Remember the parable of the three blind men and the elephant?

None had ever met an elephant when each was led to a different part of one. Each one touched what was in front of him, and each was asked to describe what an elephant was like.

The first man grabbed the elephant's leg. He said an elephant is like a tree. The second grabbed the elephant's tail and said an elephant is like a rope. The third grabbed the elephant’s trunk and said it is like a big snake.

They began to argue, each one sure he was right in how he perceived an elephant. And each was right - but none had the whole story.

It seems a lot of Americans have become like the men in the parable - they grab what's in front of them and say, "THIS is America. This is real. This is what matters."
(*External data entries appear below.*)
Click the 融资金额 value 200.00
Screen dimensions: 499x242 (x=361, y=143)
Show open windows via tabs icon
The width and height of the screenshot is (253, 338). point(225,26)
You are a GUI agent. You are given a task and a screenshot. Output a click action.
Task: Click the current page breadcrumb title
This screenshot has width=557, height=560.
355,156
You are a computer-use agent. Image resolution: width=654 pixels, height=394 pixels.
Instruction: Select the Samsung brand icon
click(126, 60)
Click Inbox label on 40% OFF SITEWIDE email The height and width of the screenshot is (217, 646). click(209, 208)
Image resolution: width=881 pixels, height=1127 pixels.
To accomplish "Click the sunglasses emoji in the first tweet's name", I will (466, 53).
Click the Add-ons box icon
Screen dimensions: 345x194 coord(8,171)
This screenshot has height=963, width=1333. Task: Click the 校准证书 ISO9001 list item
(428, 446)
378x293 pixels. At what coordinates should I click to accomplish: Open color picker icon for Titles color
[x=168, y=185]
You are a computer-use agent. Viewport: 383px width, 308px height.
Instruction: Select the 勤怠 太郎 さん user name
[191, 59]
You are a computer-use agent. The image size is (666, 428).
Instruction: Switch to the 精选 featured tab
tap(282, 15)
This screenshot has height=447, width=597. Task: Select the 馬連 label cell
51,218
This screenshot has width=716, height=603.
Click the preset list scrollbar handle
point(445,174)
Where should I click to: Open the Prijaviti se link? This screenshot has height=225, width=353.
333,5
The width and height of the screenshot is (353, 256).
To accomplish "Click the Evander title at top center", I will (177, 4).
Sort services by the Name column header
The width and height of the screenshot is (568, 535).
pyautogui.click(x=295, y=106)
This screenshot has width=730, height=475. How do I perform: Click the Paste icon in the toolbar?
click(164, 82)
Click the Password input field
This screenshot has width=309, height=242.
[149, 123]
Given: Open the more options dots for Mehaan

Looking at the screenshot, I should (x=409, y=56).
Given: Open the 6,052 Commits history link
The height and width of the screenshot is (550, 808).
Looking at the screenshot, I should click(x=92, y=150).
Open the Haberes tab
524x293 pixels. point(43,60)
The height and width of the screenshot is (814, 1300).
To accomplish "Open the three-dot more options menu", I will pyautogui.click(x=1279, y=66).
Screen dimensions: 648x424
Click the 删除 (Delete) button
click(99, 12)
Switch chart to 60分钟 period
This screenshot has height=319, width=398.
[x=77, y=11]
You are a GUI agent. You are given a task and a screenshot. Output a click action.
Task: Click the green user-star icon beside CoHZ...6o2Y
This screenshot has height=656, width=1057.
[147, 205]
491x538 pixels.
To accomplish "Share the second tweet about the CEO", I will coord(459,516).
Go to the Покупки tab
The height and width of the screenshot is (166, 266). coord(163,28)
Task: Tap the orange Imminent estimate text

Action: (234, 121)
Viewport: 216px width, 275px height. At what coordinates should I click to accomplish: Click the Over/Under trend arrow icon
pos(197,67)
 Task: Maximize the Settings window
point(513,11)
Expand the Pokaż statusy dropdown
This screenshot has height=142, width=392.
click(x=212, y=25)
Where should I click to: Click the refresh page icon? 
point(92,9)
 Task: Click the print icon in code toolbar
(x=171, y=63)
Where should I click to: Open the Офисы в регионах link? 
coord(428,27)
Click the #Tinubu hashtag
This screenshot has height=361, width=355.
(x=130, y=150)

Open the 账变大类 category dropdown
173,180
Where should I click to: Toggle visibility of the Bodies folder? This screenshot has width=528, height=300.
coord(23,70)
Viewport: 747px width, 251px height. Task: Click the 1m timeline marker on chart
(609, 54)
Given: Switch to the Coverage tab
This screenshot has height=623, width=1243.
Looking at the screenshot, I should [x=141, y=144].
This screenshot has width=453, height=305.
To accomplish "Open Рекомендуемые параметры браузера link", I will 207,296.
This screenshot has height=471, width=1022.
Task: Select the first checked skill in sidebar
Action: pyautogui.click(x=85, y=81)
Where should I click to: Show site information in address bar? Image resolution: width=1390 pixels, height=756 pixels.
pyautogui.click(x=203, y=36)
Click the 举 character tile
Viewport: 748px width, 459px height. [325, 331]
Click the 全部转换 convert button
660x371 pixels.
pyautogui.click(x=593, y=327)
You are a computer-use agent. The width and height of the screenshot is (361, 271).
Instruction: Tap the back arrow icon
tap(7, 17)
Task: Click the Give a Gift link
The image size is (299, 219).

And each is right that what is in front of them is real and true. The problem is that it is only a small part of the whole, and too few try to perceive what others are seeing and feeling.

Instead, too many reject anything but what they have grabbed onto. If an elephant is like a tree, then it cannot be like a rope or a snake, can it?

Unfortunately, it is also far too easy to find others who will back up what is believed. People can choose to read only what they agree with; watch only the news shows that re-enforce what they already believe and reject everything else as lies.

One of the more jarring examples of this lately was a Berkeley professor who praised the violent protestors who shut down a speech from an alt-right speaker. She said she remembered Berkeley’s free speech movement in the 60s, and was happy the protestors were not afraid to stand up to a repressive right wing.

She latched onto a protest that was against something she didn't like, so the protest became what was real and true. 

But, who was repressive here? How is preventing someone from speaking upholding freedom of speech? How is turning to violence a good way to show disagreement with a speech that, no matter how offensive one might find it, was peaceful?

An interview with a member of the campus Republican party, which had set up the speech, revealed more. He was sprayed with red paint, intimidated and said the school had done nothing to help or protect him.

Now, look at the immigration ban.

If you were one of the refugees who had spent years being cleared to come here, had packed and had a plane ticket in hand, how would you feel if that were suddenly taken away? If you were Muslim, how would the ban make you feel?

In some versions of the elephant parable, the blind men begin to listen to each other. They let go of what is right in front of them and begin exploring other parts of the elephant. They find a tusk, an ear, the elephant's stomach, and gradually they learn what the whole is.

Can we? Can we try to move just a little to see what else might be real and true? That doesn't mean giving up beliefs, it means being willing to listen, even when we don't agree, and to try to see another perspective.